On 25 April 1935, Prince Nagahisa married Sachiko Tokugawa, born , died , the daughter of Baron Yoshikuni Tokugawa. Prince and Princess Kitashirakawa Nagahisa had one son and one daughter:
1. Prince Michihisa Kitashirakawa (北白川道久, Kitashirakawa Michihisa-ō)
2. Princess Hatsuko Kitashirakawa (肇子女王, Hatsuko Joō), married Duke Shimazu

==Military career==
Prince Nagahisa graduated from the 43rd class of the Imperial Japanese Army Academy in 1931, and was commissioned a sub-lieutenant in field artillery. He was promoted to lieutenant in 1936 and captain in 1939 after his graduation from the 52nd class of the Army Staff College. After the start of the Second Sino-Japanese War, the Prince was assigned to the North China Area Army. However, on 14 September 1940, Captain Prince Kitashirakawa died in an airplane crash while on duty in Mengjiang, thus becoming the first member of the Imperial Family killed in World War II .

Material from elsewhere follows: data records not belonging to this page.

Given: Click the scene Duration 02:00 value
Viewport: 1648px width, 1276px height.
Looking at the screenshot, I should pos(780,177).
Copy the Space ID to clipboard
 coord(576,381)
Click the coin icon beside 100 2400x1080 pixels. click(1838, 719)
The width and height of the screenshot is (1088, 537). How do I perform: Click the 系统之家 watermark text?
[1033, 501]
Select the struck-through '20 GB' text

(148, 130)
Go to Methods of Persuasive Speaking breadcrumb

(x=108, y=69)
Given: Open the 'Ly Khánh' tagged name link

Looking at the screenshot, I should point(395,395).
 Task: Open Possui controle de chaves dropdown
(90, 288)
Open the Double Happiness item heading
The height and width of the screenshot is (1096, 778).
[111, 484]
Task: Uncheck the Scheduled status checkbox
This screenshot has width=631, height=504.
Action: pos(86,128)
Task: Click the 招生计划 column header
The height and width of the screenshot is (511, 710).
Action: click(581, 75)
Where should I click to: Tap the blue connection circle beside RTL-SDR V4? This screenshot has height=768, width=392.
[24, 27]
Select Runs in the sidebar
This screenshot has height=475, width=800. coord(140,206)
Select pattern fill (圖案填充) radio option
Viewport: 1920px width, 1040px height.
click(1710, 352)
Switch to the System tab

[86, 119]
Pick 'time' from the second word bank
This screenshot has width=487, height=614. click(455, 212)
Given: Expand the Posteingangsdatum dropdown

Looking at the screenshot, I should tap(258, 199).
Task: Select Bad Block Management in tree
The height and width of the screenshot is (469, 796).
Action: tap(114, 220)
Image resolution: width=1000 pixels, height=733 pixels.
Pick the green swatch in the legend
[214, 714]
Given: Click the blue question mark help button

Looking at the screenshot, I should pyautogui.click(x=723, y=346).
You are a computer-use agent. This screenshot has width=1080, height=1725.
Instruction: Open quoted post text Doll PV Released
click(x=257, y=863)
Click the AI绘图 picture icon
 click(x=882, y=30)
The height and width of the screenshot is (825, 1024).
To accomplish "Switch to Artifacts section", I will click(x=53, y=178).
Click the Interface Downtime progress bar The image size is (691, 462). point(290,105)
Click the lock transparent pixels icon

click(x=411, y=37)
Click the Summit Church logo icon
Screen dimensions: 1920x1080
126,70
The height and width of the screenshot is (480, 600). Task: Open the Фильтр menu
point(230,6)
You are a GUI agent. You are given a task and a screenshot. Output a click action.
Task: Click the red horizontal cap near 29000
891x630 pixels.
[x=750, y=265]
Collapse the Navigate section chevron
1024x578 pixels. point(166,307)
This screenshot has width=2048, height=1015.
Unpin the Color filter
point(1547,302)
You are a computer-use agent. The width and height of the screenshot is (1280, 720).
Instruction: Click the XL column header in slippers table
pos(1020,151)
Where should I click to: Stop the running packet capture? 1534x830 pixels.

The Prince received a posthumous promotion to major and the Grand Cordon of the Order of the Chrysanthemum.

==Subsequent history==
Prince Nagahisa's widow, Princess Sachiko became a commoner in 1947 with the abolition of the collateral branches of the Japanese imperial family during the American occupation of Japan. She became a professor at Ochanomizu University, and in 1969 entered the service of the Imperial Household Agency. She served for many years as the chief of the ladies-in-waiting to Empress Kōjun.

The site of the Kitashirakawa palace in Tokyo is now the Shin-Takanawa Prince Hotel.